Although the British are acting alone in this it is understood that they are conferring with the French.

(4) The first part of this formula was unacceptable to the Abyssinian delegate who suggested a tentative counter formula calling for mutual regrets and mutual indemnities together with a boundary commission. He feels that in this he has gone much more than half way.

He has transmitted his formula to his Government asking for instructions.

(5) The Abyssinian delegate has handed a statement of the Abyssinian case together with documents which he would employ in a Council consideration to the British and informally to the Secretary-General.

Competent opinion is that this case as based on existing treaties is exceedingly strong.

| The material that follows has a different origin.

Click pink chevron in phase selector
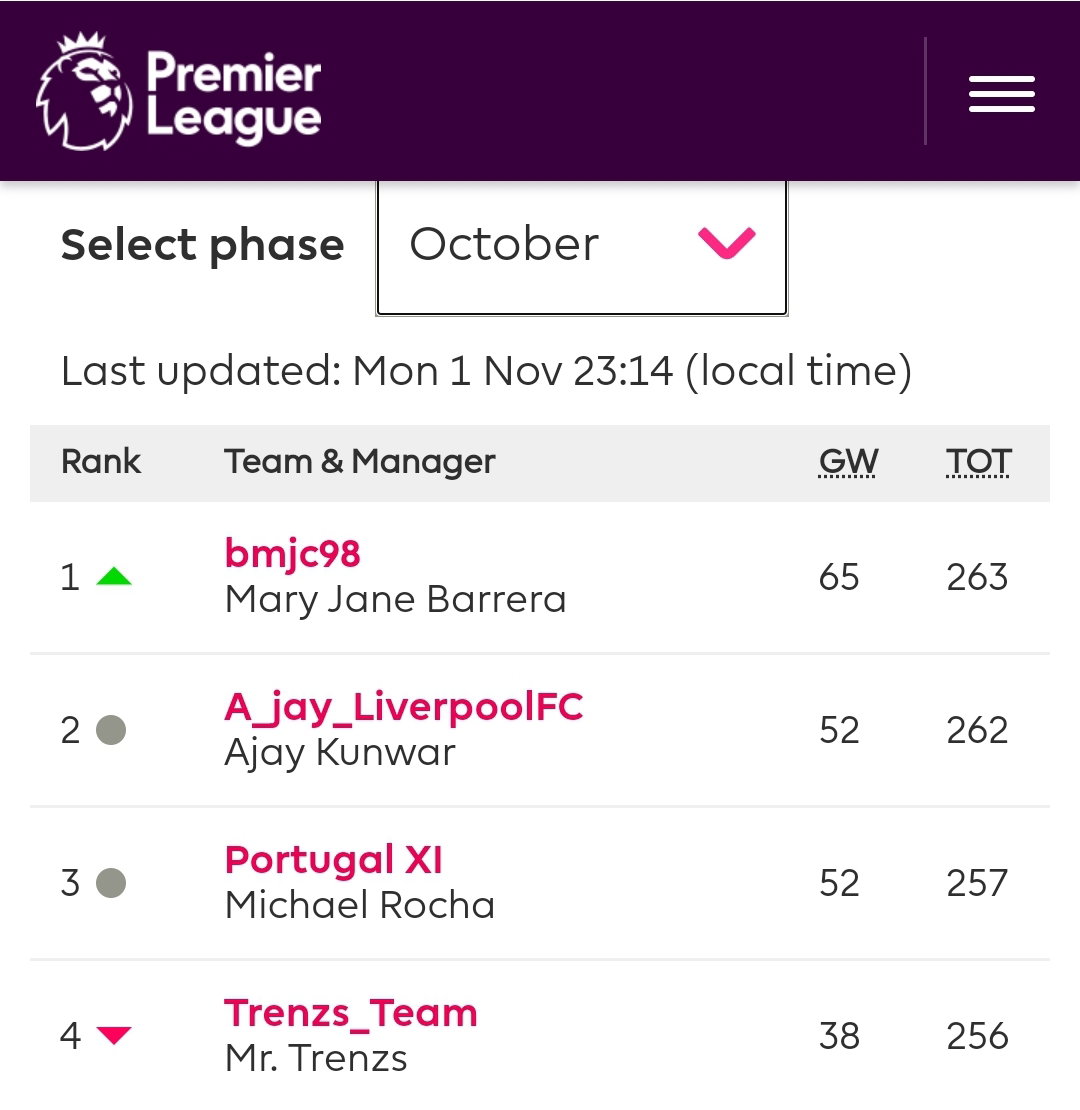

(6) The present situation is that the Abyssinians are considering whether or not to appeal to the Council. They hesitate to reject the British formula thus substituting British good offices for Council action fearing that this would mean definite lack of British and French support in the Council and perhaps opposition. It is also believed that the Italians would not accept the boundary commission feature of either formula inasmuch as juridical opinion indicates that an impartial determination on the basis of existing treaties would find that the Italians had acted inside the Abyssinian frontier and that it would technically disprove pertinent Italian contentions. The Abyssinians are considering whether they can gain the support of other [sic] and Council action having in mind chiefly Russia, Spain and perhaps Czechoslovakia and counting upon a public exposure of the situation to check covert political pressure.

(7) I have sound reasons for believing that the diplomatic moves as described in the foregoing are correct. The contentions as to the substance of the dispute originate however solely from Abyssinian sources.